Organized by: Kristen Kidd
EVENT DATE Jan 07, 2017
I would like for you to take a moment to close your eyes and consider all of your photographs. Think of your favorite image. What comes to mind? Is it a beautiful picture from your wedding day or a casual snapshot with your best friend? Is it a photo with a loved one who has since passed? Consider how important that image is to you and the simple truth that every photo allows us to capture an ephemeral moment.
The importance of a family photo and the fact that countless people in the world will never have the dignity of a preserved memory is easy to forget. I would like to change that, one family portrait at a time.
In 2009 I visited Honduras as a photojournalist for the grass roots organization, MAMA Project (Mujeres Amigas Miles Apart). MAMA Project has spent decades providing healthcare, education, nutrition and a myriad of other necessities to remote villages in Honduras. Through this experience, the gravity of a personal image first resonated with me. I saw the emotion that filled each face as I shared each moment captured by showing them the image on the viewfinder of my camera. This was a poor substitute for the "real thing" - an image they could hold and keep. However, it was enough for each person to know that a portrait of them exists somewhere in the world and that they are preserved in a moment; existing there and unchanging.
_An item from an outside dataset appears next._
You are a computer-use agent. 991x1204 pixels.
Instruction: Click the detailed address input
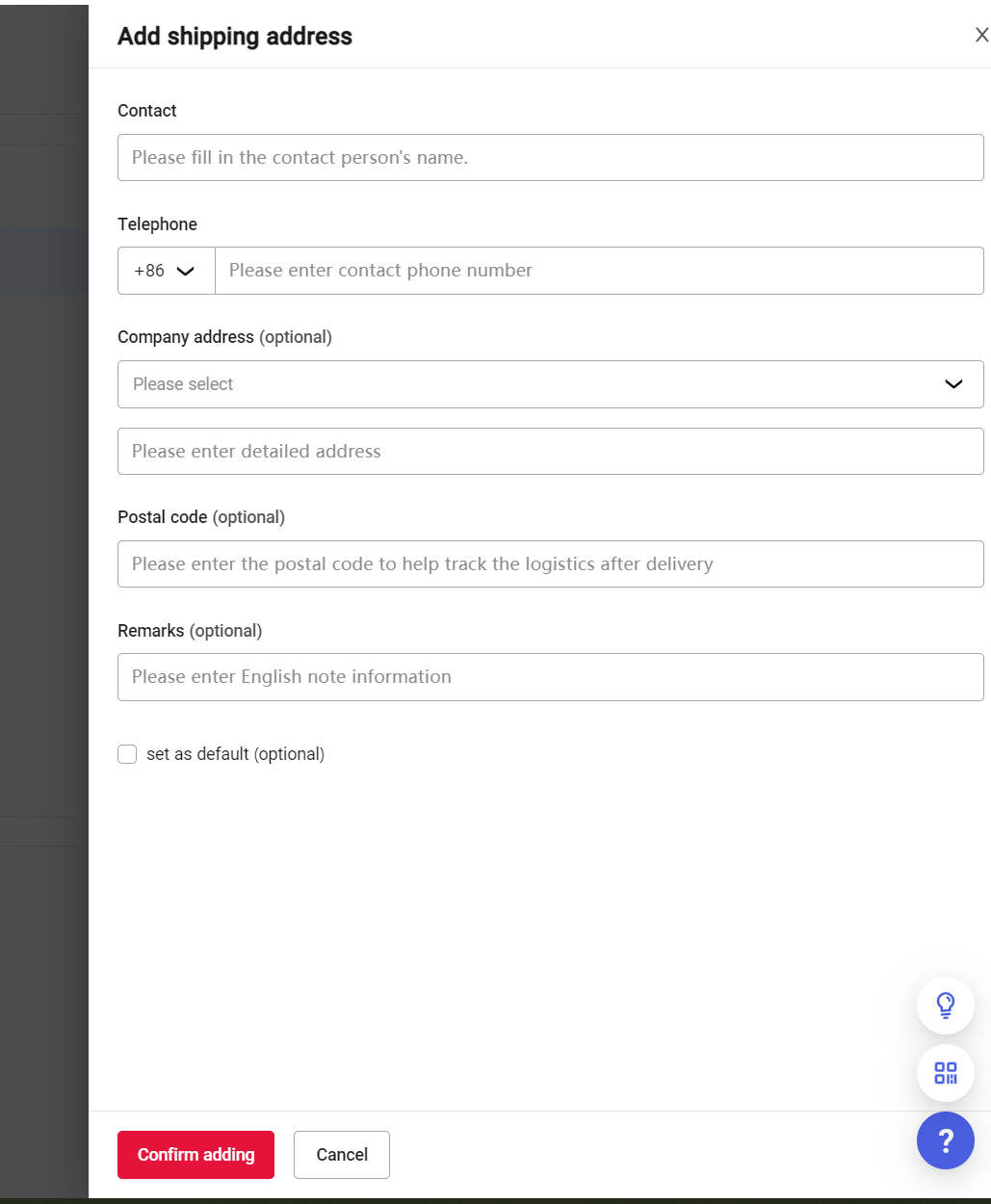point(550,451)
In 2017 I’m working in collaboration with MAMA Project to provide over 400 families with the only family portrait they will ever have. I will be traveling to remote villages throughout the country and photographing each family that MAMA provides assistant to. I am also donating my time and services to the organization to ensure they have images that support the vision of their work.
The expenses for the project are very high. I’m humbly asking that you will consider donating when you are choosing from holiday gift giving options. The gift of a family portrait is a gift that will never be forgotten.
- Kristen Kidd
I am given the distinct pleasure of photographing families, couples, and individuals in their greatest moments of joy. Yet, I am acutely aware that these family portraits – experiences and objects that my day-to-day work positions as basic rites of passage – are an unattainable luxury to a vast percentage of the world.
The vision for this project stems from the deep rooted memory of what it meant to the individuals and families that I photographed in Honduras. To see their faces illuminated on the tiny screen of my camera brought them such joy. They relished the confirmation that their likeness was saved in space and time. They asked for nothing in return. The joy of knowing they were preserved, somewhere, served as elation enough.
These families will never know preserving a memory of their family in a moment in time. When loved ones pass on, they strain to remember faces when we hang portraits, scroll Facebook and flip through albums. I want to consider what happens when we take an object that is intrinsically a part of our society, an icon; such as the family portrait and we place it in an environment in which it is a privilege, typically left only to the elite. I want to wrestle with what it means to the viewer who receives this image of their family juxtaposed to the viewer who receives these images to behold on display in a gallery setting. It is worth considering this because it’s good to give and because it’s good to reflect, with gratitude, on the gamut of what he have, what we take for granted and what is valued sharing in the human experience.
The family portrait, be it casual snap shot, polaroid, disposable camera or an image preserved on archival canvas, captured by the most revered photographer of our time; it is not food, water or shelter, but it is the one possession that most people agree they would consider running back into a burning building to save, once all loved ones made it out safely.
Description of the work
“Retrato/Portrait” will capture what is likely to be the only portrait that these families will ever have in the remote regions of Honduras. Up to 400 families will be photographed on Fuji Film Instax 3.25”x4.4” instant film. One image will be provided to the family and second image will be retained by the photographer. The second image will be brought back, mounted and framed for a gallery exhibition.